By: Hannah Lin (CC '23)
Can you talk a bit about your background?
My name is George Hripcsak. I went to medical school at Columbia, trained in internal medicine, and later got a master’s degree in biostats. I’ve been in the Department of Biomedical Informatics since 1988. I’m currently the Vivian Beaumont Allen Professor and Chair of the department, and I do research in data science and healthcare.
Can you describe your COVID research at the moment?
New York is one of the epicenters of the COVID disease, unfortunately. We’ve collected a lot of data on patients and there are a lot of questions on what treatments are effective and what the risk factors are. We’ve done some work local to Columbia and some collaborative international research.
I’ll talk about the international one first: OHDSI [pronounced odyssey]—Observational Health Data Sciences and Informatics—is an international collaboration with 300 researchers, 30 countries, 600 million unique patients in our federated database. Columbia University is the coordinating center for OHDSI, and I’m the director of that coordinating center. With the appearance of COVID-19, we engaged in COVID research. We were actually supposed to run our annual European symposium at Oxford in the UK just as everything was shutting down, so we turned it into a virtual symposium. It turned into a study-a-thon (like a hackathon to do a study). We spent four days straight, 24 hours a day, working on COVID research, and that is what got us started. We had 350 people and we used the Microsoft Teams platform. Because we had Asia, Europe, and North America, the different time zones meant there was always something going on and we were getting up for all the calls all around the clock, pretty much. And we’ve continued for several weeks now.
There are three things we do in OHDSI for COVID research: characterization, estimation, and prediction. Characterization is measuring how often different things happen in the disease. You may have seen news stories that older people, people with hypertension, and people with other various risk factors get the disease or serious complications more often. We’re looking at databases in Korea, Spain, and the UK, and several databases in the US: Columbia, the Veterans Administration, Tufts, Stanford, and others. We find that compared to influenza, COVID is a young person’s disease. That is, influenza affects old people and people with chronic diseases much more severely. The difference for COVID-19 is actually that compared to influenza, we’re getting more younger people than we would have expected based on the influenza experience. COVID-19 still affects older people or those with chronic disease more severely, but healthy people are also getting ill at a rate much higher than ever before.
There are a number of questions that pop up, like what role does obesity play? And is the greater COVID-19 risk with hypertension due to hypertension or to the drugs used to treat hypertension? Are older people getting sick because they have chronic diseases or are people with chronic disease getting sick because they’re older, or is it both things independently? Once you start asking questions about what is causing an effect, then you move away from characterization to population-level estimation. This includes risk factors and treatment effects.
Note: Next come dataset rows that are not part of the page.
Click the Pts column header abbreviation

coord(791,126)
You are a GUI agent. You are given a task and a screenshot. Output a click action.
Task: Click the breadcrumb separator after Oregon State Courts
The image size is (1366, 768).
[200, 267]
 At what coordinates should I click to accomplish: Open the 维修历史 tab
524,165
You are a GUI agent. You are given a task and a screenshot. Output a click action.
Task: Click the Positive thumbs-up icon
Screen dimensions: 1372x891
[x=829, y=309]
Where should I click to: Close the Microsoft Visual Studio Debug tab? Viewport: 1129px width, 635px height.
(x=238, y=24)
Here is the first estimation study on COVID-19 patients that OHDSI is doing. There’s a class of drugs related to angiotensin—angiotensin converting enzyme inhibitors and angiotensin receptor blockers (ACEi and ARB). Based on the physiology, some posit that they predispose you to get infected and get complications once you’re infected. Others posit that they help patients with COVID. We’re carrying out a study to answer that question right now. We’re doing it extremely rigorously. We create our study protocol very carefully. We’re defining all our endpoints; we’re defining all the phenotypes. We’re publishing the protocol publicly so that we can’t change it mid-study. When we run the study, we blind ourselves to the results so that no one’s allowed to see them. We then unblind everyone at once to the answer across all sites so no one can tweak the statistical methods to get the answer they wanted to see.
The third OHDSI product is patient-level prediction: given my personal risk factors, what’s my risk of being infected? What’s my risk of severe complications? This can be used to decide if it is safe for someone at the hospital to go home.
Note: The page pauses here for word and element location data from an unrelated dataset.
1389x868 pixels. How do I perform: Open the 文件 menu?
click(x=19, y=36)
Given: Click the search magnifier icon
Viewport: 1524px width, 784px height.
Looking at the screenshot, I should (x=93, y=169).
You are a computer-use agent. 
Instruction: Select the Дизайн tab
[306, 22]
The first COVID study OHDSI did was actually not on COVID-19 patients, but on patients who were taking hydroxychloroquine and azithromycin to see what their safety risk was, just in case we give the drugs to people as prophylaxis against getting COVID, such as healthcare workers. What extra risk are they taking on by taking the drug, and does that outweigh any benefits from taking the drug? What we found was that for a 30-day period, hydroxychloroquine is relatively safe, but taken in combination with azithromycin, which is what many people are doing, there is a notably increased risk of sudden cardiac death due to arrhythmias, due to the known side effects of those two drugs. That study was used by the EMA (the European version of the food and drug administration) in their decisions on how to treat those two drugs and was also used by the US FDA.
We’re also doing Columbia-specific studies. We published a characterization study on Columbia patients. Second-year Columbia medical students pitched in to help get data out of the electronic health record in a medically interpreted form. They filled out an extensive spreadsheet with hundreds of items that characterized patients with COVID, and then they did the analysis. There were about 30 medical students with four of them as leaders, and they did an excellent job. Their paper just came out in the British Medical Journal (BMJ). We found a couple things: first, as others have shown, that older people with hypertension, diabetes, obesity tend to be at greater risk. We noticed a high preponderance of kidney disease, which has also been noted in other New York hospitals, but was higher than seen in China or Korea. We saw bimodal distribution of intubation. From when symptoms started (not when they entered the hospital), 3-4 days is when they had one peak of intubation, and the highest peak was at about 9 days. Once you got to 15 days, the risk dropped pretty low, so much so that if you see a patient who started their symptoms 2 or more weeks ago, you had to worry less about intubation and respiratory failure. It might therefore be safer to just send them home for observation rather than having to admit them. But if they got through only a week, they actually hadn’t even reached the peak of intubation yet (9 days).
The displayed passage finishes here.